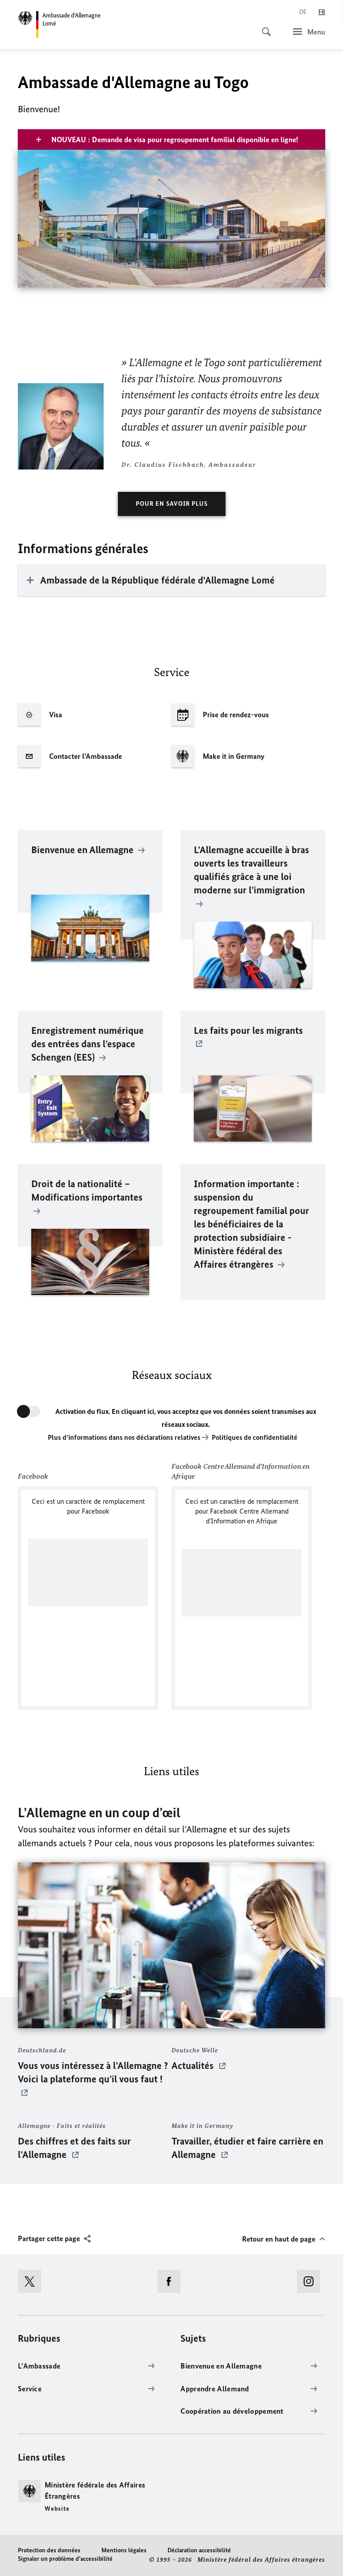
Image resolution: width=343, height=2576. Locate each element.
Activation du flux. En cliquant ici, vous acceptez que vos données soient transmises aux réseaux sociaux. (185, 1418)
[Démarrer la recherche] (263, 27)
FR (321, 12)
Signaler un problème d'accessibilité (65, 2559)
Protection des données (49, 2550)
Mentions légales (123, 2550)
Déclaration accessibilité (199, 2550)
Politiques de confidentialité (254, 1437)
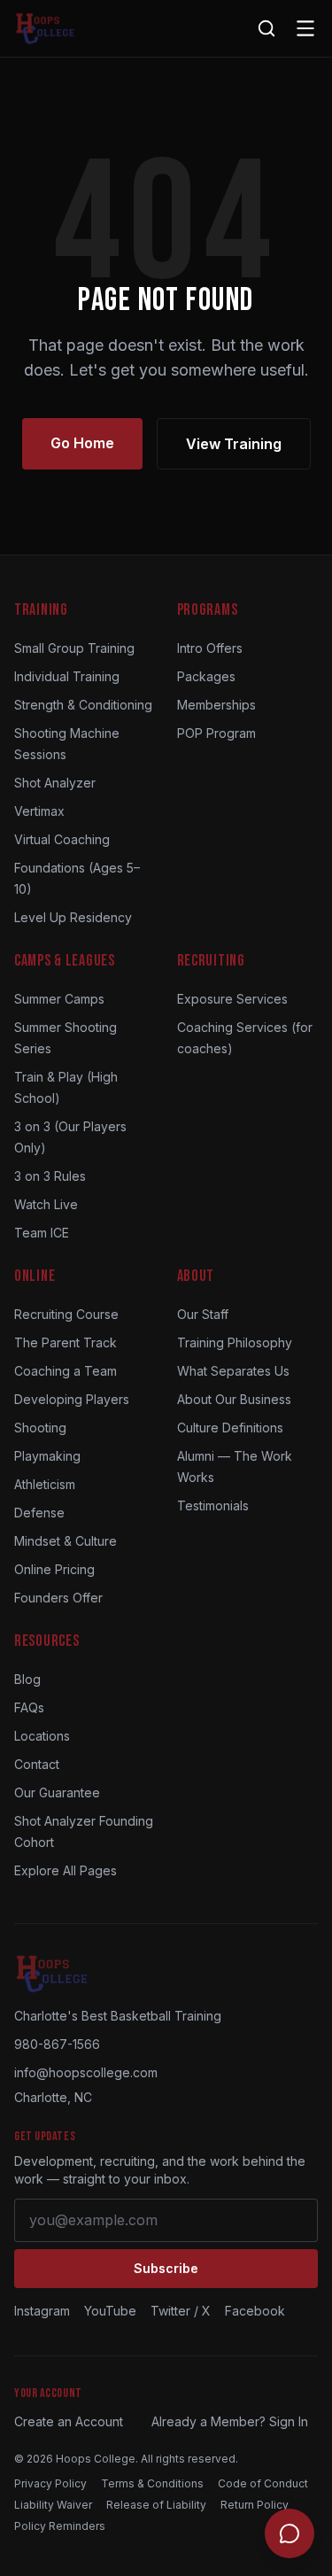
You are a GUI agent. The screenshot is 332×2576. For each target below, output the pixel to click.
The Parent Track (65, 1342)
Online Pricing (54, 1569)
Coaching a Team (65, 1370)
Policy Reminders (59, 2526)
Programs (207, 610)
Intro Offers (210, 648)
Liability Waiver (53, 2504)
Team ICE (41, 1232)
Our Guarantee (57, 1792)
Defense (39, 1512)
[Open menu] (305, 28)
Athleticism (44, 1484)
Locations (42, 1735)
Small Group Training (74, 648)
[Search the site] (266, 28)
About (196, 1276)
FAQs (29, 1707)
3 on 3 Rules (50, 1175)
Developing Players (71, 1399)
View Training (234, 444)
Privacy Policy (50, 2483)
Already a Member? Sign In (229, 2421)
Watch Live (46, 1204)
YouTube (110, 2310)
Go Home (82, 443)
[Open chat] (289, 2533)
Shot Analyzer (55, 782)
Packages (206, 676)
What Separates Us (233, 1370)
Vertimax (39, 811)
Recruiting (211, 960)
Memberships (216, 704)
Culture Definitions (230, 1427)
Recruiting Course (66, 1314)
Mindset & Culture (65, 1540)
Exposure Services (232, 998)
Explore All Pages (65, 1870)
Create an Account (68, 2421)
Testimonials (213, 1505)
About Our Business (234, 1399)
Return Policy (254, 2504)
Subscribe (166, 2268)
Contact (36, 1764)
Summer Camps (59, 998)
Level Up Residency (73, 917)
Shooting (40, 1427)
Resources (46, 1641)
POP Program (216, 733)
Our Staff (202, 1314)
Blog (27, 1679)
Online (34, 1276)
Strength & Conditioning (83, 704)
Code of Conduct (263, 2483)
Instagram (42, 2310)
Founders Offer (58, 1597)
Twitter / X (181, 2310)
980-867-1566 (57, 2044)
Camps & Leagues (64, 960)
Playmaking (47, 1455)
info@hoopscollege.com (86, 2072)
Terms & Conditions (152, 2483)
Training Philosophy (234, 1342)
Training (41, 610)
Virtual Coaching (62, 839)
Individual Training (67, 676)
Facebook (255, 2310)
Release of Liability (156, 2504)
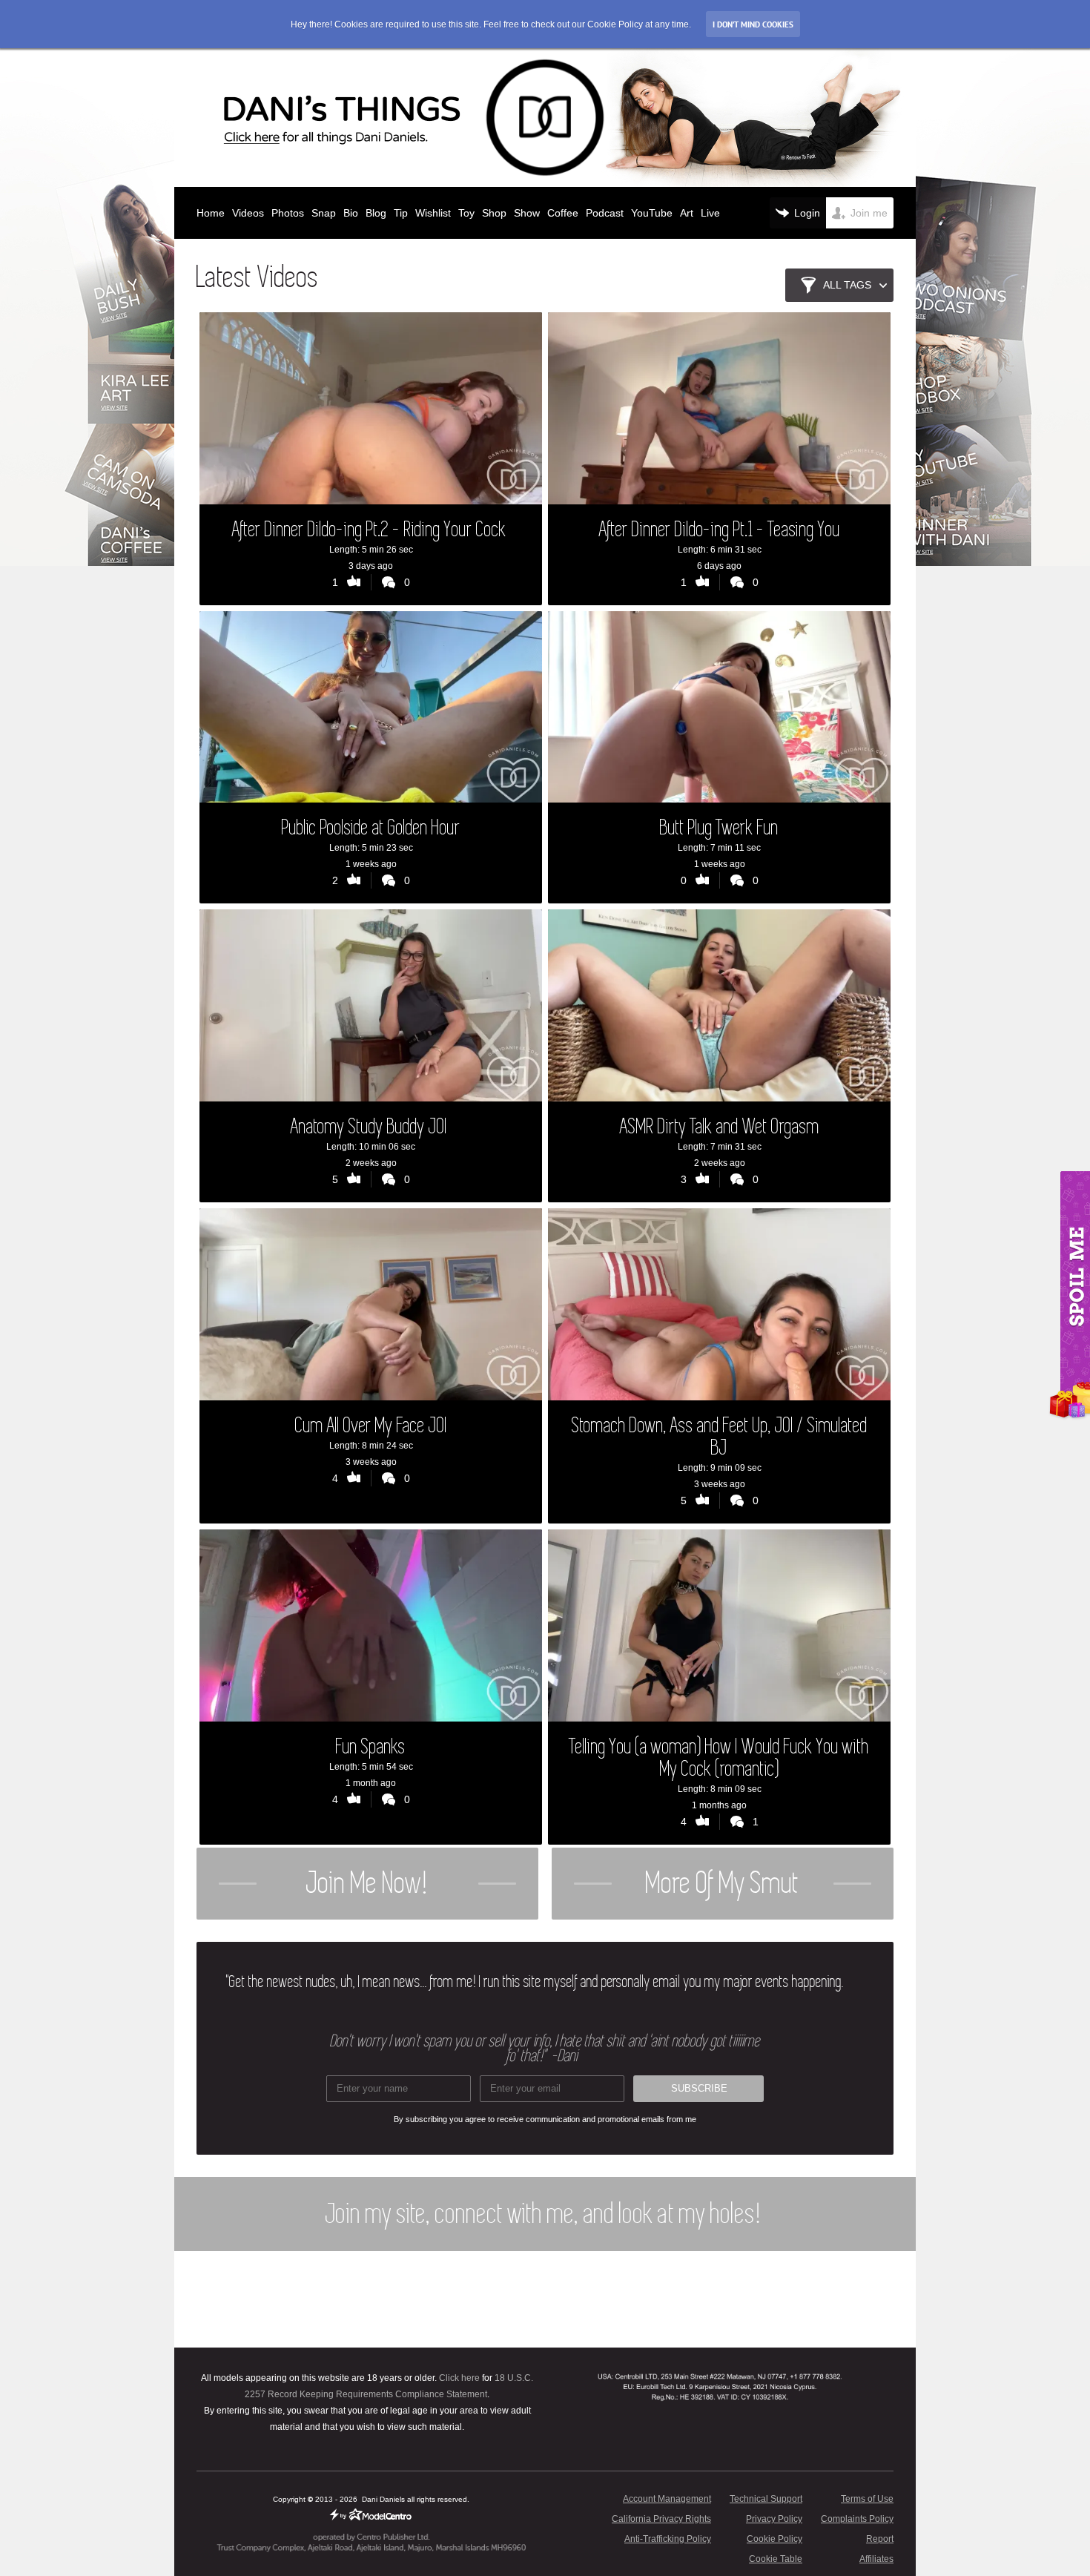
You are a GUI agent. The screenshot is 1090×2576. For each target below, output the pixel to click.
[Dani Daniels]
# # # # # # #
# Exercise description:
Pictures are to be left out; set down everything else in the records exactly.

# Reply to the task:
Image resolution: width=343, height=2576. Locate each element.
Activation du flux. En cliquant ici, vous acceptez que vos données soient transmises aux réseaux sociaux. (185, 1418)
[Démarrer la recherche] (263, 27)
FR (321, 12)
Signaler un problème d'accessibilité (65, 2559)
Protection des données (49, 2550)
Mentions légales (123, 2550)
Déclaration accessibilité (199, 2550)
Politiques de confidentialité (254, 1437)
You are a GUI agent. The screenshot is 332×2576. For each target below, output the pixel to click.
The Parent Track (65, 1342)
Online Pricing (54, 1569)
Coaching a Team (65, 1370)
Policy Reminders (59, 2526)
Programs (207, 610)
Intro Offers (210, 648)
Liability Waiver (53, 2504)
Team ICE (41, 1232)
Our Guarantee (57, 1792)
Defense (39, 1512)
[Open menu] (305, 28)
Athleticism (44, 1484)
Locations (42, 1735)
Small Group Training (74, 648)
[Search the site] (266, 28)
About (196, 1276)
FAQs (29, 1707)
3 on 3 Rules (50, 1175)
Developing Players (71, 1399)
View Training (234, 444)
Privacy Policy (50, 2483)
Already a Member? Sign In (229, 2421)
Watch Live (46, 1204)
YouTube (110, 2310)
Go Home (82, 443)
[Open chat] (289, 2533)
Shot Analyzer (55, 782)
Packages (206, 676)
What Separates Us (233, 1370)
Vertimax (39, 811)
Recruiting (211, 960)
Memberships (216, 704)
Culture Definitions (230, 1427)
Recruiting Course (66, 1314)
Mindset & Culture (65, 1540)
Exposure Services (232, 998)
Explore All Pages (65, 1870)
Create an Account (68, 2421)
Testimonials (213, 1505)
About Our Business (234, 1399)
Return Policy (254, 2504)
Subscribe (166, 2268)
Contact (36, 1764)
Summer Camps (59, 998)
Level Up Residency (73, 917)
Shooting (40, 1427)
Resources (46, 1641)
POP Program (216, 733)
Our Staff (202, 1314)
Blog (27, 1679)
Online (34, 1276)
Strength & Conditioning (83, 704)
Code of Conduct (263, 2483)
Instagram (42, 2310)
Founders Offer (58, 1597)
Twitter / X (181, 2310)
980-867-1566 (57, 2044)
Camps & Leagues (64, 960)
Playmaking (47, 1455)
info@hoopscollege.com (86, 2072)
Terms & Conditions (152, 2483)
Training Philosophy (234, 1342)
Training (41, 610)
Virtual Coaching (62, 839)
Individual Training (67, 676)
Facebook (255, 2310)
Release of Liability (156, 2504)
You are a GUI agent. The screenshot is 1090×2576. For each target below, output the pixel to click.
[Dani Daniels]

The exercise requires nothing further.